We synthesised both our implementation of the filtering algorithm and the conventional implementation for a Xilinx Virtex 7 FPGA (7vx485t-1) for varying degrees of parallelism. The FPGA resource consumption for the different design points is given by the utilisation of look-up table (LUT), slice register (REG), digital signal processing slice (DSP48) and 36K-BRAM resources. All designs were synthesised for 200 MHz clock frequency and all results are taken from fully placed and routed designs meeting the timing constraint. The degree of parallelism in both implementations is given by the target throughput which is expressed as average execution time per iteration. Fig. 5 shows the area-time (AT) diagram, i.e. the amount of FPGA resources required to meet a target throughput, as well as the Pareto optimal frontiers (AT=const.) of the smallest AT-product. The runtime advantage of the filtering algorithm needs to be countered by significantly increased parallelism of computational units in the conventional implementation (23×-82×). Table 1 shows a resource comparison as well as the absolute and relative utilisation for a throughput constraint of 128μs per iteration. For DSP48, LUT and REG resources, the efficiency advantage of the filtering algorithm in hardware is obvious. However, the implementation of the filtering algorithm requires more memory compared to the conventional implementation. This is mainly due to the increased on-chip memory space required to store the data points in the kdtree structure. The availability of BRAM resources is thus the limiting factor in scaling the current implementation to support larger data sets. For the configuration above and a maximum value of K = 2048, the 7vx485t-1 FPGA can support a maximum point set size of N = 65536.
CONCLUSION
This paper presents an FPGA implementation of the computationally efficient filtering algorithm for K-means clustering in order to investigate the practicality of the algorithm in the context of an FPGA implementation. We evaluate the effect of algorithmic modifications necessary for an efficient hardware implementation. We show how the kd-tree processing can be pipelined and parallelised using multiple banks of distributed on-chip memory and how dynamic memory allocation can greatly reduce the on-chip scratchpad memory size.
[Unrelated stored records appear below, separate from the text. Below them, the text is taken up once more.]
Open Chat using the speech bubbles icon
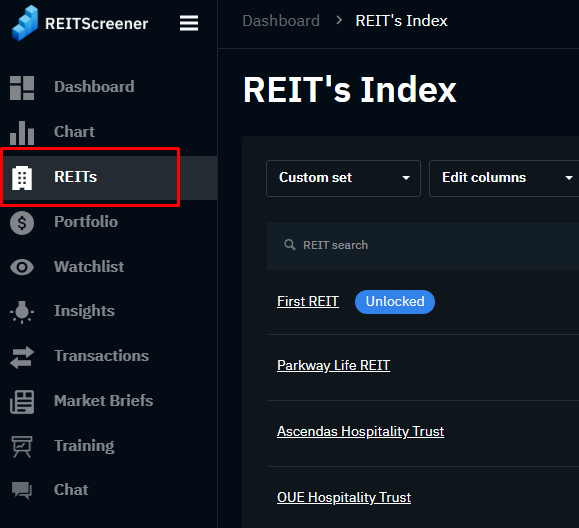This screenshot has height=528, width=579. pos(22,491)
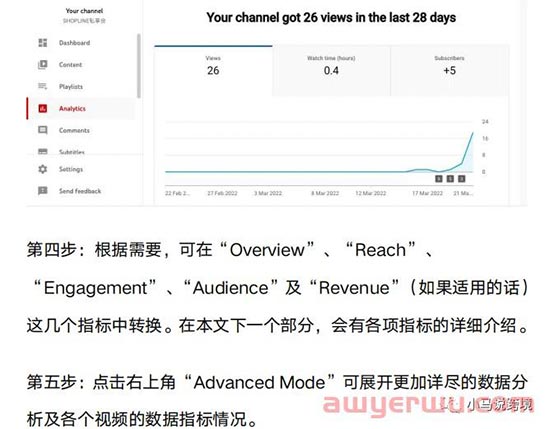
Task: Click the views line peak on chart
Action: click(472, 133)
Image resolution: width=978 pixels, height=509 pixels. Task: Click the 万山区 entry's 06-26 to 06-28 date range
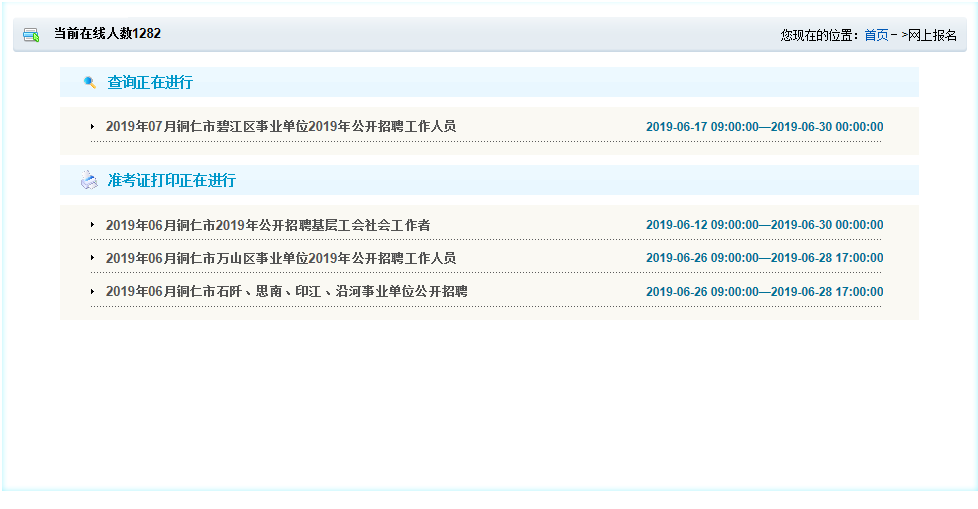click(x=764, y=259)
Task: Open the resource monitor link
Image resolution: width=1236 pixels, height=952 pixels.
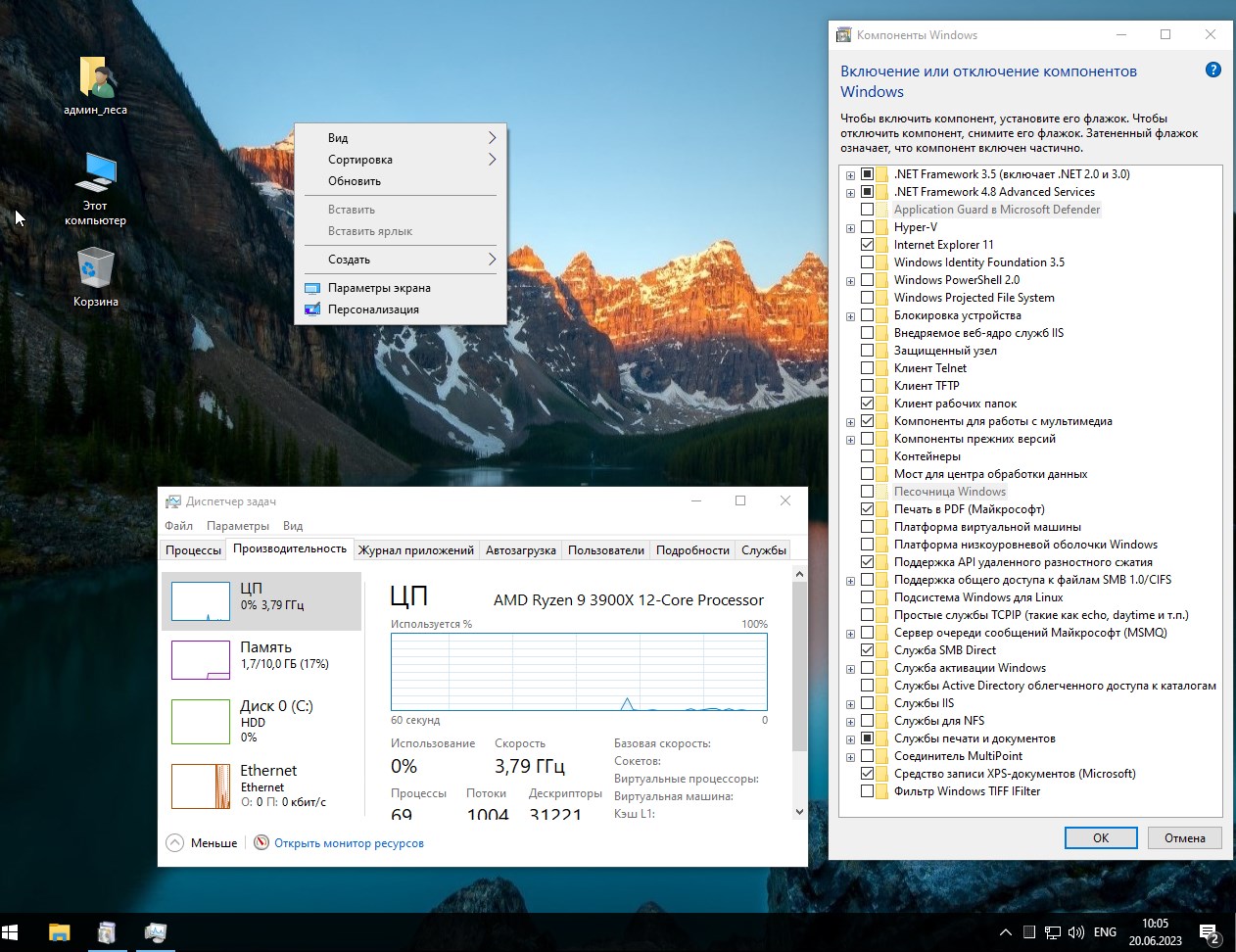Action: 349,843
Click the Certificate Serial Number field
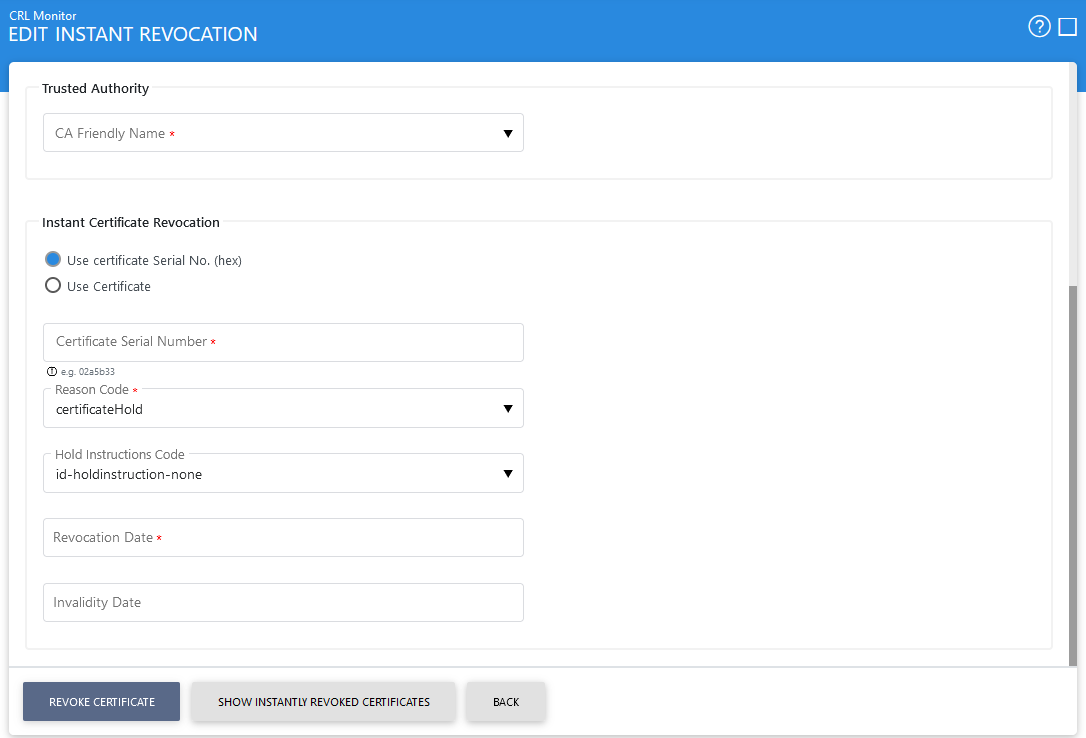 pyautogui.click(x=283, y=342)
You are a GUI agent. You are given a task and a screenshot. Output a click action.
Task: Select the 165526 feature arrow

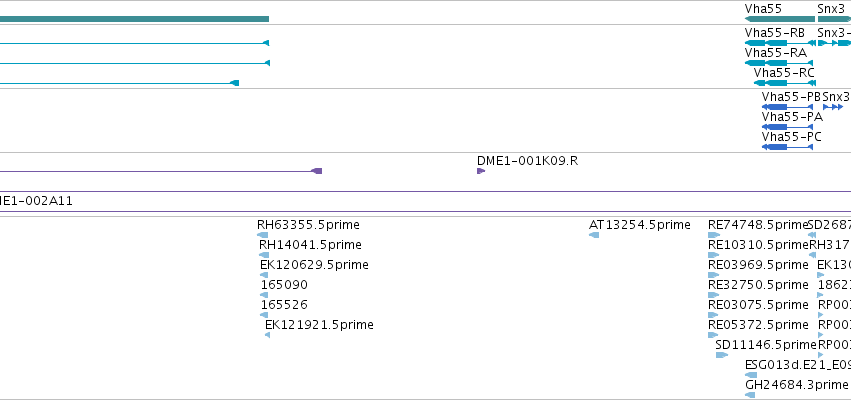coord(264,315)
The comparison with an FPGA implementation of the conventional K-means algorithm performing N × K distance computations in each iteration shows that the FPGA-based filtering algorithm achieves the same throughput with five times fewer DSP48 resources and seven times fewer LUTs, the types of resources which are exhausted first in the conventional implementation. In future work, we will store the tree structure containing larger data sets in offchip memory and design an application-specific prefetching and cache interface to alleviate the performance degradation due to the drop of memory bandwidth.